A little further west a very different experience is provided by the impressive ruins of Kirkstall Abbey, a Cistercian foundation that fell victim to the Dissolution of the Monasteries in the 1530s. The gatehouse of the abbey houses the Abbey House Museum which is devoted to Victorian Leeds.

Visitors will enjoy shopping in the many small and independent shops with which the city abounds. In particular, the city is renowned for the pedestrian arcades off Briggate, which runs between The Headrow and the River Aire. These were built in Victorian times and feature mosaic floors and wrought iron architecture that are worth seeing even if you have no interest in the shops!

A very different shopping experience is provided at Kirkgate Market, which is the largest market in the north of England, covered by a spectacular Edwardian iron and glass structure. The domed Corn Exchange is another example of Victorian architecture and civic pride; it now houses many boutiques and jewellery shops (among others) and also offers several options for a snack or a larger meal.

Leeds is a fine choice for its nightlife, with a wealth of bars, restaurants and clubs. The Grand Theatre and Opera House, on New Briggate, is home to Opera North, one of Europe’s premier opera companies. The City Varieties theatre presents old-time Victorian music hall (among other events) in an authentic setting.

Leeds is an excellent centre for several other attractions in the area. Mention must be made of Harewood House, seven miles to the north, which was designed in part by Robert Adam with grounds by Capability Brown and furniture by Thomas Chippendale. Temple Newsam, four miles east of the city, is a Tudor/Jacobean mansion that is filled with treasures including silverware, ceramics, and one of the best art collections in the north of England. It is surrounded by 1500 acres of parkland and there is also a rare breeds farm on the estate.
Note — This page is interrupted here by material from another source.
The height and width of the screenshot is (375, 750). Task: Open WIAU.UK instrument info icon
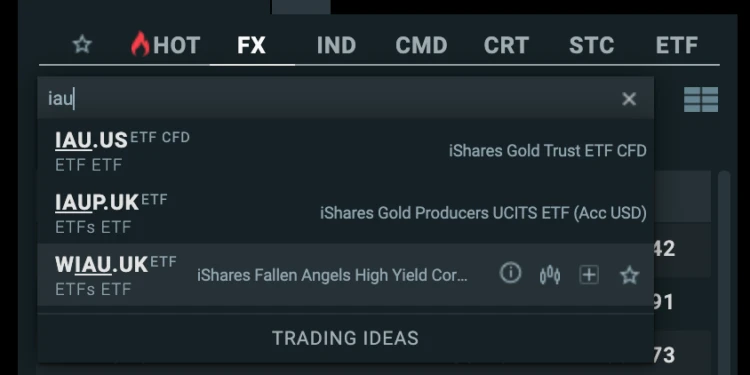point(510,274)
Ten miles south is the National Coal Mining Museum, which features a 90-minute underground mine tour.

You also need to get out of town to experience the best open spaces around Leeds. Pride of place must go to Roundhay Park, with 700 acres of parkland, gardens, woods and lakes. There is abundant wildlife to be seen and sports facilities include tennis courts, a skateboard park and a golf course. A more recent addition is Tropical World, which boasts the largest collection of tropical plants in Britain, apart from Kew Gardens in London. The Butterfly House is a particular attraction as are the various houses devoted to specific tropical environments.

Other parks within easy reach include Golden Acre Park (next to Breary Marsh Nature Reserve), which is six miles north-east of central Leeds, and Middleton Park, four miles to the south, with ancient oak woodland and a preserved heritage steam railway.

Leeds may not come to mind as a first choice tourist destination, but perhaps it should!